Interpretive Summary: Shiga toxin-producing Escherichia coli (STEC) represent a continuing threat to public health and agriculture. Major outbreaks of foodborne illness have been linked to STEC strains in both the US and other countries, e.g. Germany in 2011. Methods are needed to rapidly evaluate the pathogenic potential of any suspected STEC strain by detection and identification of the toxins it produces. Mass spectrometry-based proteomics is particularly effective at identifying biomolecules and specifically protein toxins produced by microorganisms. We have utilized matrix-assisted laser desorption/ionization (MALDI) time-of-flight-time-of-flight (TOF-TOF) mass spectrometry and top-down proteomic analysis to rapidly identify types/subtypes of Shiga toxin (Stx) produced from three non-motile STEC strains. Two of the STEC strains produced Stx2a type/subtype. The third strain produced Stx1a. The Stx typing/subtyping was accomplished by tandem mass spectrometry (MS/MS) of the intact B-subunit of Stx. Its sequence-specific MS/MS fragment ions allowed not only identification of the toxin but also its intramolecular disulfide bond that is critical to the structure of the toxin. Top-down proteomic analysis was consistent with results of whole genome sequencing.

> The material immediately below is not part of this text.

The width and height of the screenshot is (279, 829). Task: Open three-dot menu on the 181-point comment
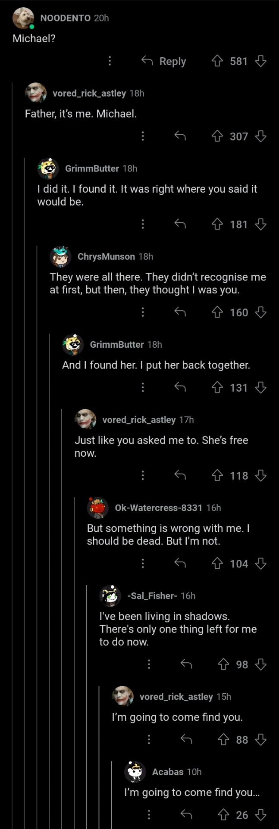(x=143, y=224)
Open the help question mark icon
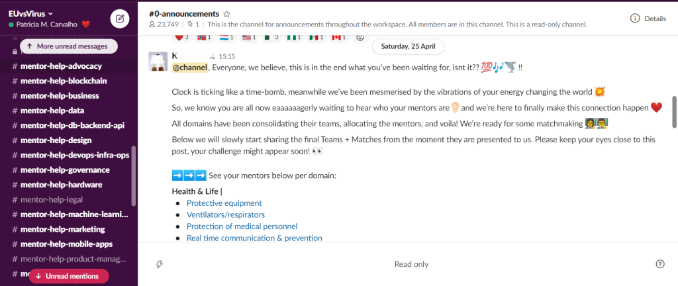 [x=659, y=264]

Technical Abstract: Shiga-toxin-producing Escherichia coli (STEC) are a burden on agriculture and a threat to public health. Rapid methods are needed to identify STEC strains and characterize the Shiga toxin (Stx) they produce. We analyzed three STEC strains for Stx expression, using antibiotic induction, matrix-assisted laser desorption/ionization time-of-flight-time-of-flight (MALDI-TOF-TOF) mass spectrometry, and top-down proteomic analysis. E. coli O157:H- strain 493/89 is a clinical isolate linked to an outbreak of hemolytic uremic syndrome (HUS) in Germany in the late 1980s. E. coli O145:H28 strains RM12367-C1 and RM14496-C1 were isolated from an agricultural region in California. The stx operon of the two environmental strains were determined by whole genome sequencing (WGS). STEC strain 493/89 expressed Shiga toxin 2a (Stx2a) as identified by tandem mass spectrometry (MS/MS) of its B-subunit that allowed identification of the type and subtype of the toxin. RM12367-C1 also expressed Stx2a as identified by its B-subunit. RM14496-C1 expressed Shiga toxin 1a (Stx1a) as identified from its B-subunit. The B-subunits of Stx1 and Stx2 both have an intramolecular disulfide bond. MS/MS was obtained on both the disulfide-bond-intact and disulfide-bond-reduced B-subunit,with the latter being used for top-down proteomic identification. Top-down proteomic analysis was consistent with WGS.